Binding and activation of plasminogen on the surface of osteosarcoma cells

Abstract

Plasmin (Pm) is a broad action serine protease implicated in numerous physiological functions. In bone, Pm may play a role in growth, resorption, metastasis, and the activation of growth factors. The various components of the Pm system are known to bind and function on the cell surface of various cell types, but no pertinent data are available describing membrane-bound Pm or its zymogen, plasminogen (Pg), in either normal or neoplastic bone cells.
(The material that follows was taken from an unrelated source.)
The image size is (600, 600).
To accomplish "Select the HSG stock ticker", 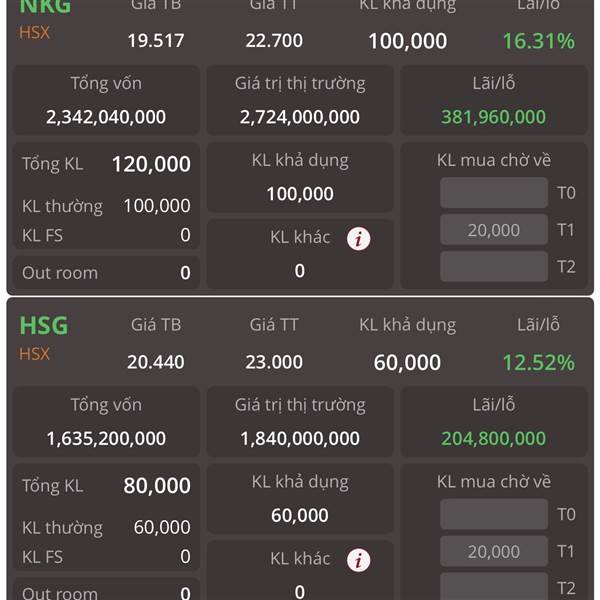I will click(44, 326).
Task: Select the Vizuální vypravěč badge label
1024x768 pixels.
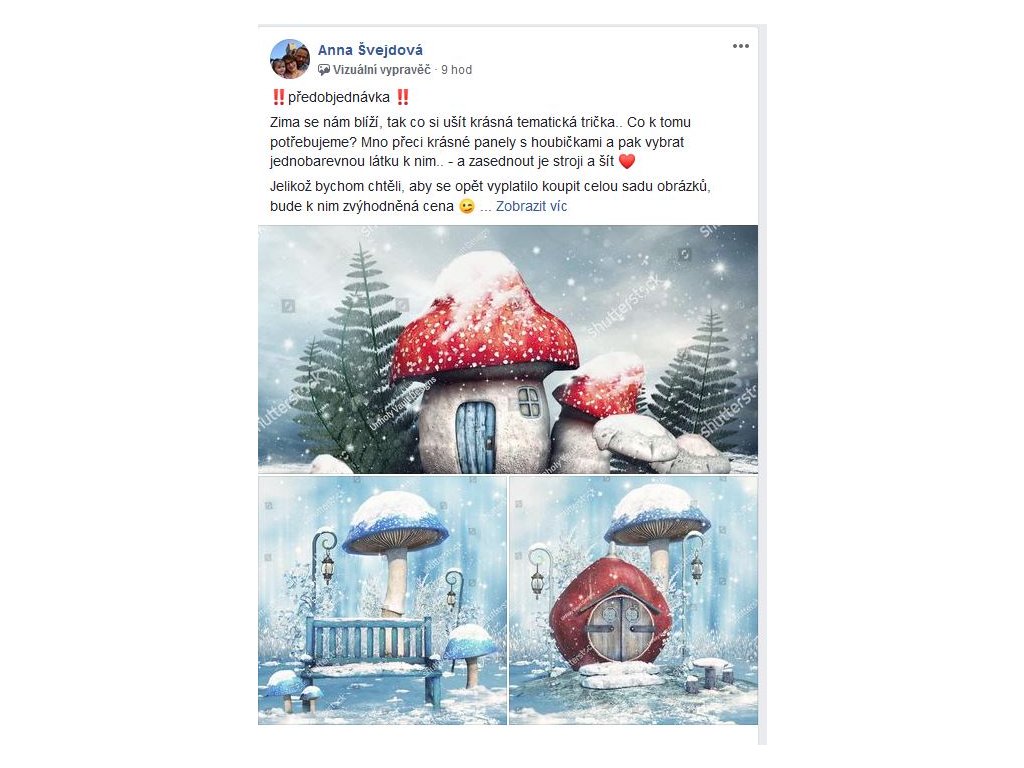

We report here that Pg binds to the surface of the human osteosarcoma cell line MG-63 and is activated to Pm by endogenous urokinase plasminogen activator (uPA). These conclusions are based on experiments utilizing radiolabeled compounds and a cell surface proteolytic assay measuring amidolytic activity of Pm. ¹²⁵I-Pg binding to cells was time dependent, saturable, reversible, and specific. Binding was characterized by a relatively low affinity (Kd ∼0.9 μM) and a high capacity (∼7.5 x 10⁶ sites/cell). The binding of ¹²⁵I-Pg was associated with lysine binding sites of the plasminogen molecule. Activation of ¹²⁵I-Pg to ¹²⁵I-Pm occurred on the cell surface and was dependent upon cell bound uPA, as determined by inhibitory antibodies. Binding of Pg to MG-63 monolayers represented ∼80% bound specifically to the cell surface and the remainder to the surrounding extracellular matrix. Either co-incubation with uPA or pre-incubation with Pm resulted in increased ¹²⁵I-Pg binding to osteosarcoma cells. Cell surface Pm proteolytic activity was confirmed by an amidolytic chromogenic assay. Both Pm and Pg bound to cells with Pg being activated by endogenous uPA. Plasmin activated on the cell surface was partially protected from inhibition by α2-antiPm (requiring Pm lysine binding site interaction) but inhibited by aprotinin, (interacting directly with the Pm catalytic site). Resistance of cell bound Pm to α2-antiPm inhibition suggests that cell surface proteolysis can occur in the presence of a soluble Pm inhibitor known to exist in the extracellular space. Based on these results, we speculate that the various bone physiological processes implicating Pm may occur at or near the bone cell surface.